Prior to the Industrial Revolution, the father had long been considered the primary parent, an idealized combination of provider and intellectual caregiver. That primitive patriarchal model stretched back to the ancient Greeks and Romans and held more or less stable during the ensuing centuries, reinforced by religious doctrine. Legally and culturally, men were granted authority over their wives, children and land, a default position of power demonstrated by the direct coverture laws that denied wives property rights, down to the symbolic throne-like armchairs that became the sanctioned seat for dad in early American homes [source: Mintz]. In addition to their more disciplinarian duties, pre-Industrial Revolution fathers also guided their children's academic and religious upbringing, and in divorce cases, judges almost universally granted child custody to dads -- a legal trend that would eventually swing in favor of mothers [Larossa].

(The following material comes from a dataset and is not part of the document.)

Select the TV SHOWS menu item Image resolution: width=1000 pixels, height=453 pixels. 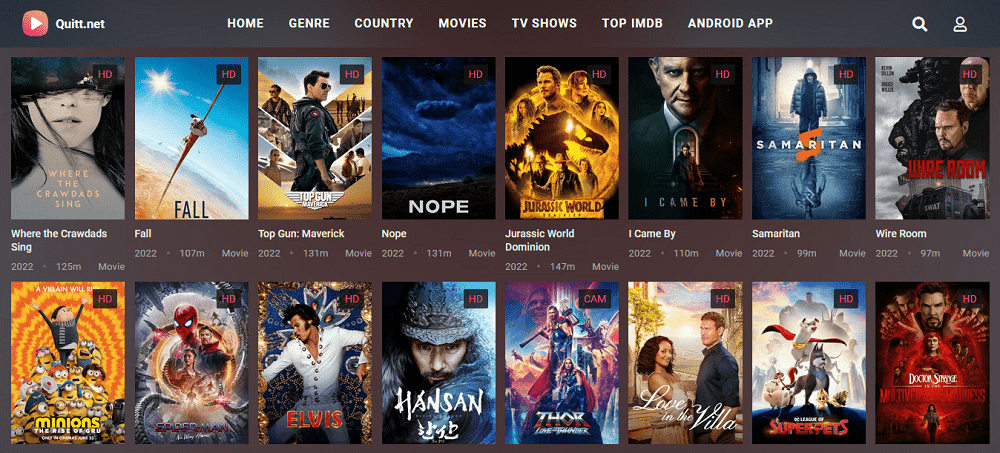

By the mid-1800s, mothering had become the cherished and lauded parental function. Fathers toiling in industrial centers outside the home cemented their job duty of bringing home the bacon, while child psychologists and women's publications of the day exalted the nurturing that dutiful wives and mothers had to offer. Although a distinction between so-called women's work -- cooking, cleaning -- and men's work -- farming, manual labor -- had existed previously, the geographical cleaving of the home and workplace effectively promoted the mother-child bond as the fundamental parent-child relationship. The tumultuous first half of the 20th century, which bumped along with the Great Depression, World War I and World War II, further molded the institutional fatherhood ethos of masculinity and moneymaking.
In recent decades, American dads once again reached a crossroads between worker and caregiver roles, spurred by the rise of a complementary breadwinner: the working mom. Although the close of World War II sent many women back home from their temporary wartime employment, they wouldn't stay in the kitchen for long. From 1948 to 2001, the rate of mothers working outside the home doubled, and as of 2010, 70 percent of moms with school-aged children were employed [source: American Psychological Association and U.S. Bureau of Labor Statistics]. Soon, the detached dad of the post-War era would be a cultural relic -- replaced by a new kind of fatherhood.